Objet de l'exercice:
Répondez aux questions suivantes à l'aide du texte sur les coupures d'électricité :
1. Combien de clients compte le portefeuille d'EDF ?
2. Selon le Médiateur de l'énergie, quelle proportion de Français a déclaré avoir souffert du froid dans son logement l'hiver dernier ?
3. Combien de clients le fournisseur « Plüm énergie » compte-t-il ?

Extrait du texte:
________________________
Tout le monde est au courant : EDF ne va plus couper totalement (la précision est importante) à ses abonnés qui ne règlent plus leur consommation. La fondation de l’abbé Pierre qui roulait depuis des années pour une telle mesure s’en réjouit car elle intervient en pleine augmentation de l’énergie. Reprise en boucle comme toutes les décisions pouvant contribuer à rassurer sur les intentions sociales de l’un des mastodontes des ex-entreprises publiques françaises l’information mériterait (comme toujours) bien des précisions utiles.

D’abord EDF ayant été démantelée il s’agit d’une décision mise en oeuvre par ENEDIS en charge de la distribution de l’électricité et ce n’est pas un détail car désormais sur ce secteur relève de la concurrence. Or EDF détient un portefeuille de 22,3 millions de clients et donc 70 % de parts de marché. Il faut donc préciser que près de 7 millions de foyers ne sont pas concernés par la mesure prise. Ils ont souscrit des contrats avec des entreprises qui proposent selon elles des tarifs »avantageux » au porte à porte, par téléphone ou via des publicités postales. Le constat des services sociaux apporte des indications importantes sur cette clientèle.

En effet lorsque la facture devient trop lourde pour des foyers modestes la tentation est grande de se laisser attirer par des promesses d’économie sur le montant à payer. Au moindre impayé le fournisseur ne mégote pas pour faire couper le compteur et les abonnés s’aperçoivent alors que malgré la « sévérité » supposée d’EDF est dénoncée, il n’y a aucune mansuétude chez les « privés ». Mieux alors que l’ex-entreprise nationale finance en Gironde le Fonds social du logement qui peut prendre en charge les factures impayées, les autres opérateurs refusent cette contribution. Le « social » ne les concerne pas !

Or chaque année en France, 5,6 millions de ménages subissent la précarité énergétique. Et, selon le Médiateur de l’énergie, un Français sur cinq (20 %) a déclaré avoir souffert du froid dans son logement l’hiver dernier. Il précise encore que chaque année dans l’Hexagone, 200.000 à 300.00. foyers se voient couper l’électricité pour factures impayées et pas tant que ça dépendent de la seule volonté d’Enedis mais de celle de leur forunisseur. Ce qu’il faudrait savoir : que fera l’opérateur majoritaire quand ce seront ses concurrents qui lui demanderont, comme c’est le cas actuellement de « couper » le compteur de l’une des maisons qu’ils desservent.

Il y a donc désormais seulement deux fournisseurs qui ne couperont plus l’électricité. Elles auront un avantage sur les autres. Les 90 000 clients d’un tout petit fournisseur, « Plüm énergie » sont déjà concernés par cette mesure. Si les autres ne veulent pas s’aligner il faudra une décision gouvernementale pour les y contraindre. Ce serait dans la loi des finances et donc applicable qu’en 2022. On espère que les effets en cascade pour des questions….commerciales les amèneront à éviter de se trouver en défaut d’image. Les faibles revenus ne les intéressent guère et il n’est pas certain qu’ils les renvoient vers ENEDIS qui ne le coupera plus la totalité de l’électricité contrairement aux autres.
________________________
Données sources:

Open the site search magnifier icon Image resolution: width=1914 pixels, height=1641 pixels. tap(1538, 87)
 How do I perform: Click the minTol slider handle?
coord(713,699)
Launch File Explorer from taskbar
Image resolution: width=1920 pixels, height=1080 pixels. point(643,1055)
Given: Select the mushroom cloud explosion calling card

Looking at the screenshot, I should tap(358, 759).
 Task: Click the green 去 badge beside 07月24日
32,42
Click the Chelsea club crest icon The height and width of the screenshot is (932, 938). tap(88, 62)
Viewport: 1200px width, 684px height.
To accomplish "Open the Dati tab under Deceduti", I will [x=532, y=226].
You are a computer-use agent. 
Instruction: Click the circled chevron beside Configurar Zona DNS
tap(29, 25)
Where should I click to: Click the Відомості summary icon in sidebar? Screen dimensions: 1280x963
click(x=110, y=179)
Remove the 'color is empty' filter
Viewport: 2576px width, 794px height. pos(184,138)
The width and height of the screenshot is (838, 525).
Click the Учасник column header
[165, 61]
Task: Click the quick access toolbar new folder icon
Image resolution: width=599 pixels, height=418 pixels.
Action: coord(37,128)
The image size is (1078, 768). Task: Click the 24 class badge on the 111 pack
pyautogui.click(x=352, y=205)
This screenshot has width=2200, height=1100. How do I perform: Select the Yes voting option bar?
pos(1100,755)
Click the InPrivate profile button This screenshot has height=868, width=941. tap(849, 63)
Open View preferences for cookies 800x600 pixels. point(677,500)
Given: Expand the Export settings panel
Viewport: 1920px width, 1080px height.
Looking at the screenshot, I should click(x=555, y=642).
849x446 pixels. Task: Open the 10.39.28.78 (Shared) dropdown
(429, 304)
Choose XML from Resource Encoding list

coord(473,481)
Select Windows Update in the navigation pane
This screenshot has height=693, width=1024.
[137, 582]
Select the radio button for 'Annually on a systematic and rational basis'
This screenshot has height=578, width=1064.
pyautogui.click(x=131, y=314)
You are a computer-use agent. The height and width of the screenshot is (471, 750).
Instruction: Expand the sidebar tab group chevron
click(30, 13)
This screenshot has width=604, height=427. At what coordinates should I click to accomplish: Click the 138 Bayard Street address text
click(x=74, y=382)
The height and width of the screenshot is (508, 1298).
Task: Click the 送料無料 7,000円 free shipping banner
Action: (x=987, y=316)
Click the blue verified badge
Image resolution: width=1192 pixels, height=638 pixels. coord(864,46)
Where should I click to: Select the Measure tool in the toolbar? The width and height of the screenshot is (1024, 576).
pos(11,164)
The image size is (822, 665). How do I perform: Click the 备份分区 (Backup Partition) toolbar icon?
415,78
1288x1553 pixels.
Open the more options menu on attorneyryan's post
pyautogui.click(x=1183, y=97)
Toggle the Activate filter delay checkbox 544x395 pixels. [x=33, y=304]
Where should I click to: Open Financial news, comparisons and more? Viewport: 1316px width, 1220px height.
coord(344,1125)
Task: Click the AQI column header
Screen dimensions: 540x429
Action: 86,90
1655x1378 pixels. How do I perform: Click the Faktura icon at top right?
________________________
Résultat de l'exercice:
1. 22,3 millions de clients.
2. Un Français sur cinq, soit 20 %.
3. 90 000 clients.